• [What to do]: In the records, find each line where "screenshot" occurs, and copy it.

Saved data entries:
/---

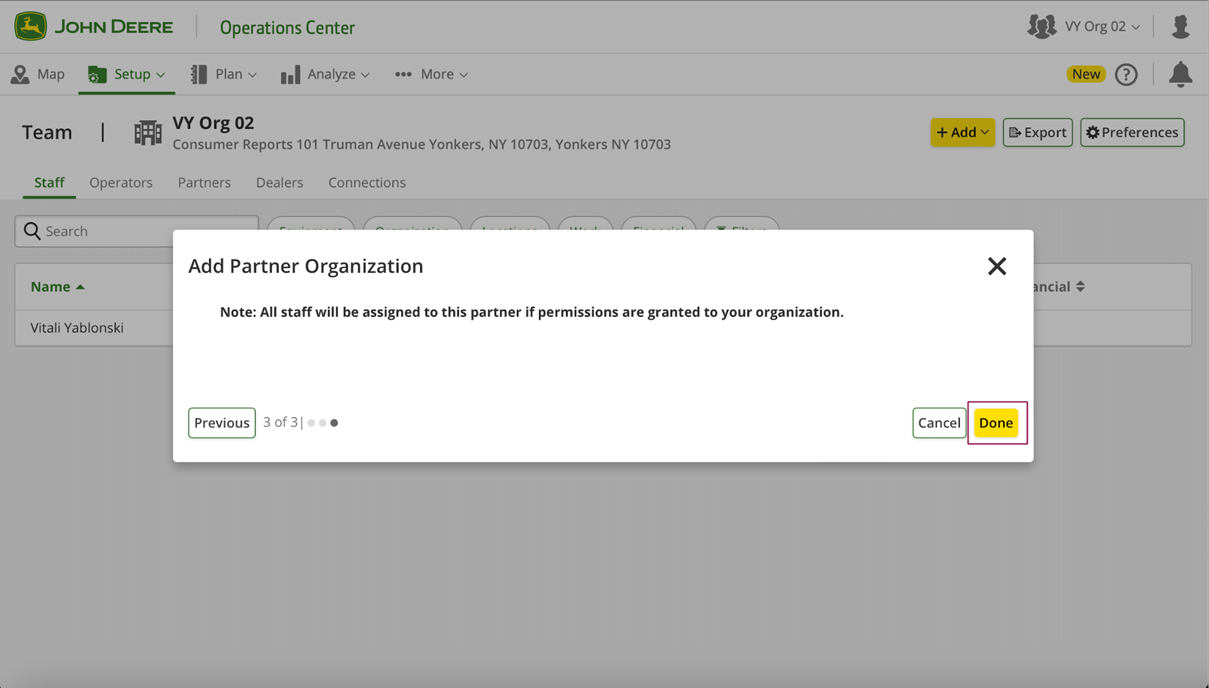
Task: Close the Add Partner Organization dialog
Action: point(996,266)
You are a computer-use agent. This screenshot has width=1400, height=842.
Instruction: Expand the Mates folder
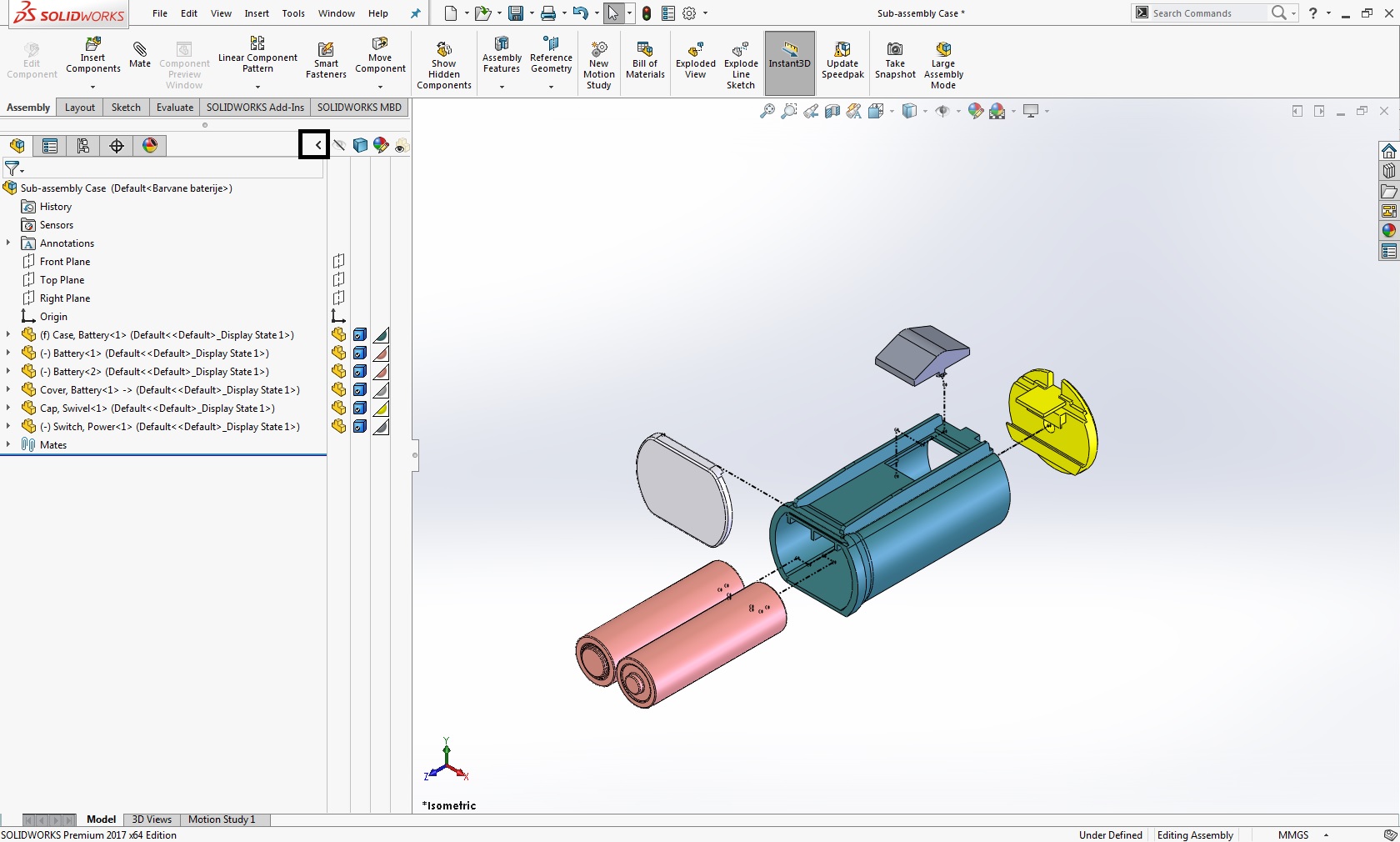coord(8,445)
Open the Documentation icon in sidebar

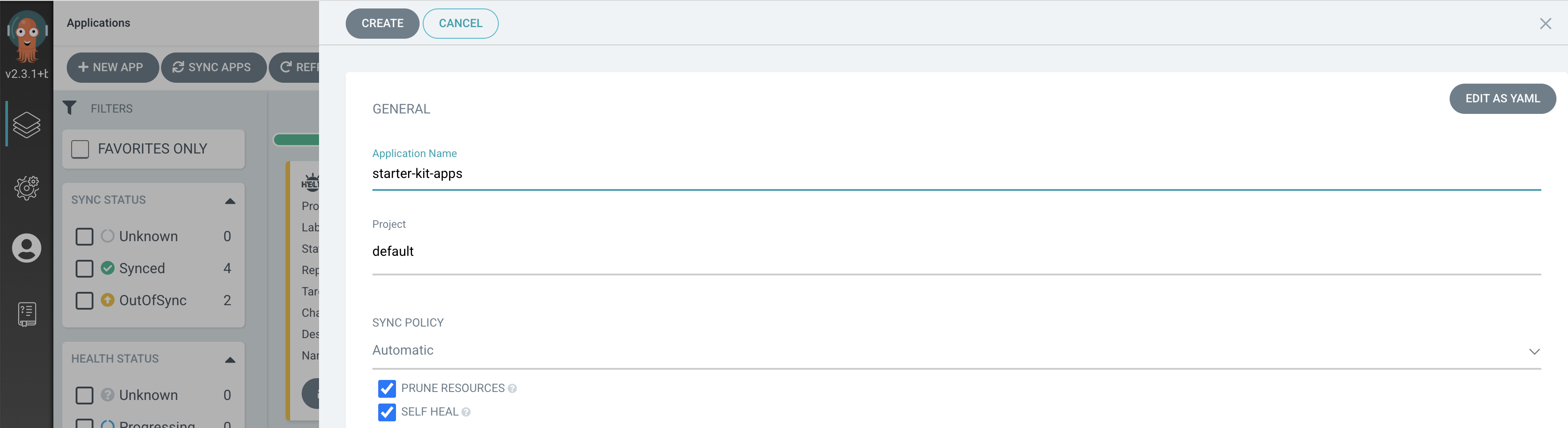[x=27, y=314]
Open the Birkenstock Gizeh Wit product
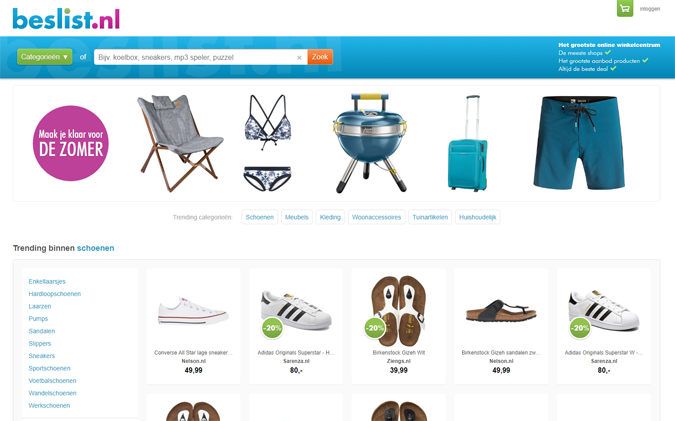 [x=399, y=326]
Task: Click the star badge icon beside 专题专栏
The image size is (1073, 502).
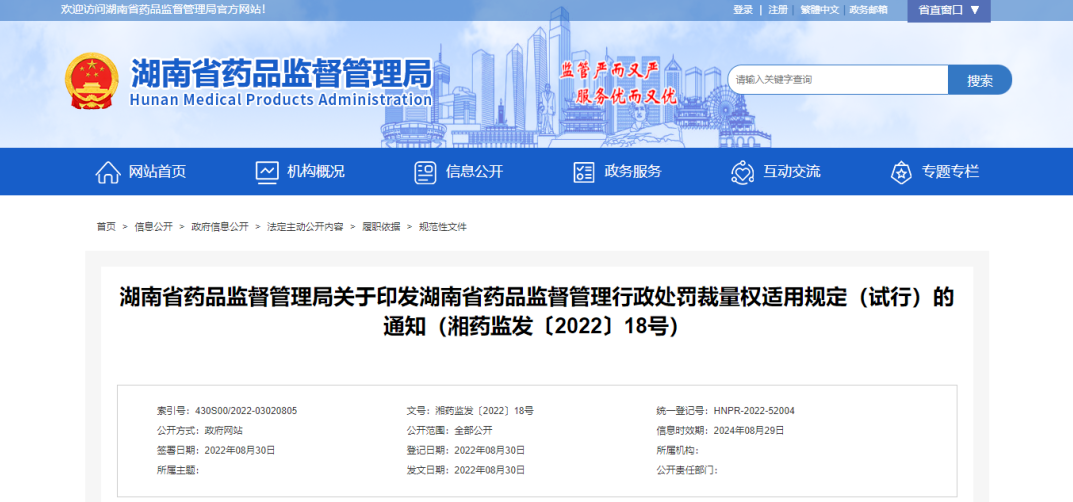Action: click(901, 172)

\---
/---

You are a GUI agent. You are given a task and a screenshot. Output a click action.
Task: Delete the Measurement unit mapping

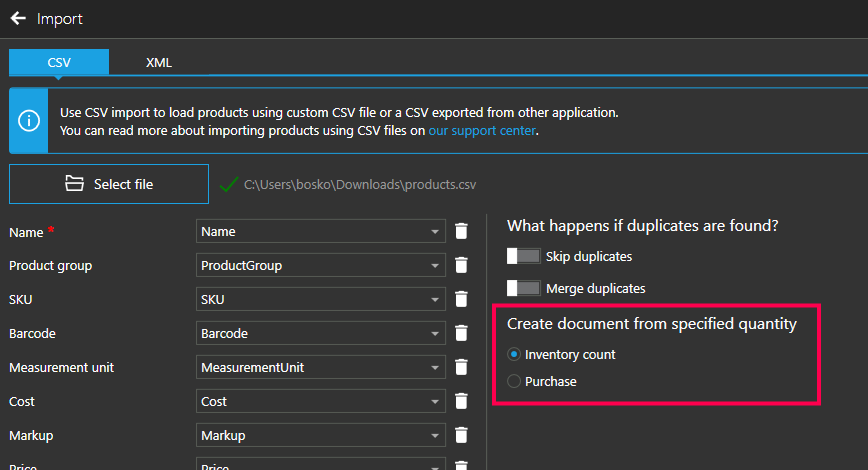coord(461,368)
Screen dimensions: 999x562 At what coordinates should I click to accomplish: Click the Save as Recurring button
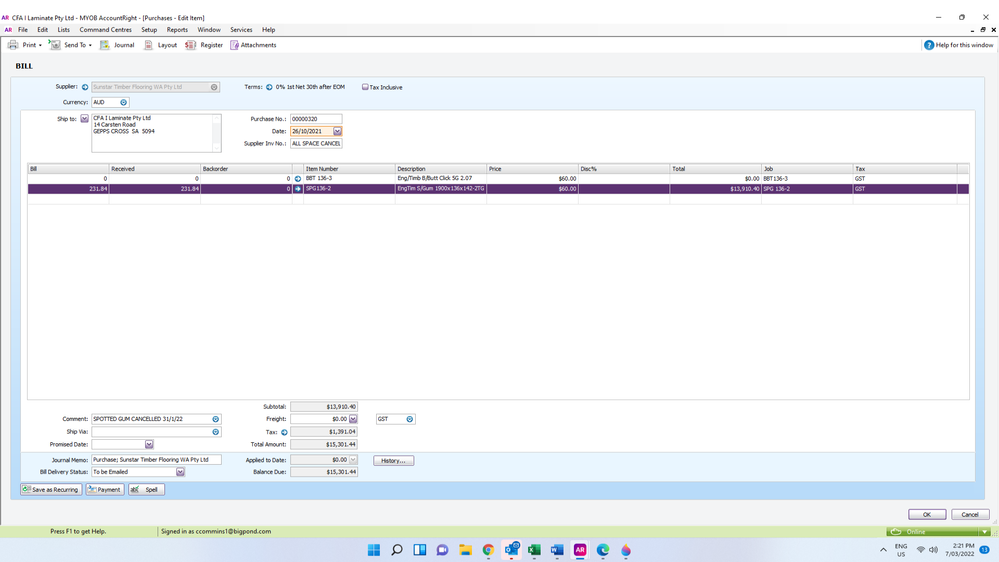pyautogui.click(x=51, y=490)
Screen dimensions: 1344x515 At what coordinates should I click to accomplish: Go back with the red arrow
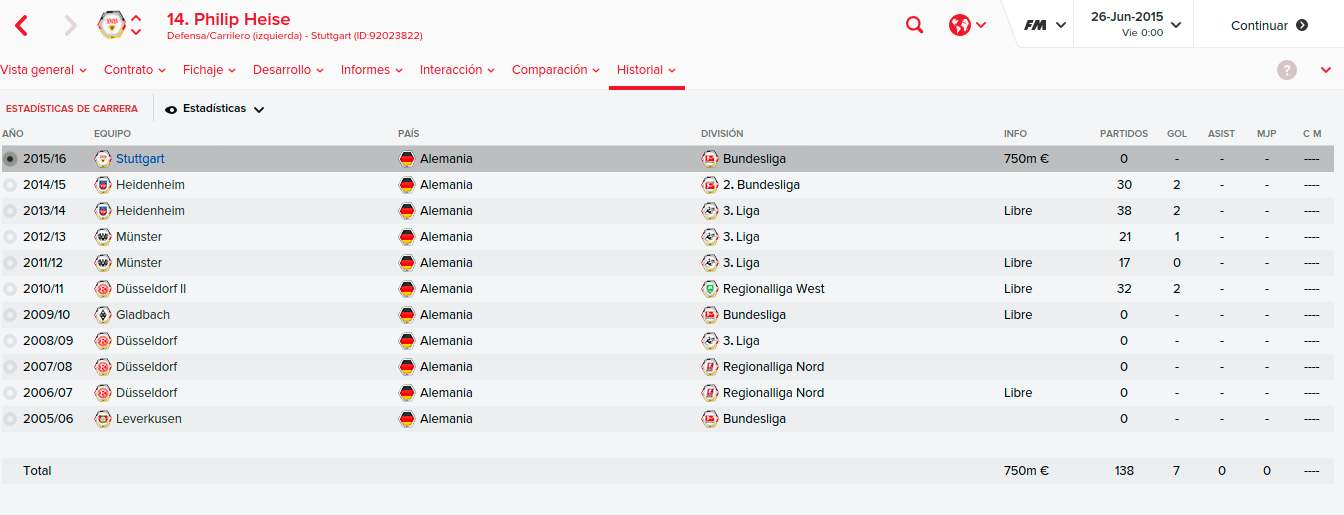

\---

• [Answer box]:
You are a computer-use agent. This screenshot has width=1400, height=842.
You are a GUI agent. You are given a task and a screenshot. Output a click action.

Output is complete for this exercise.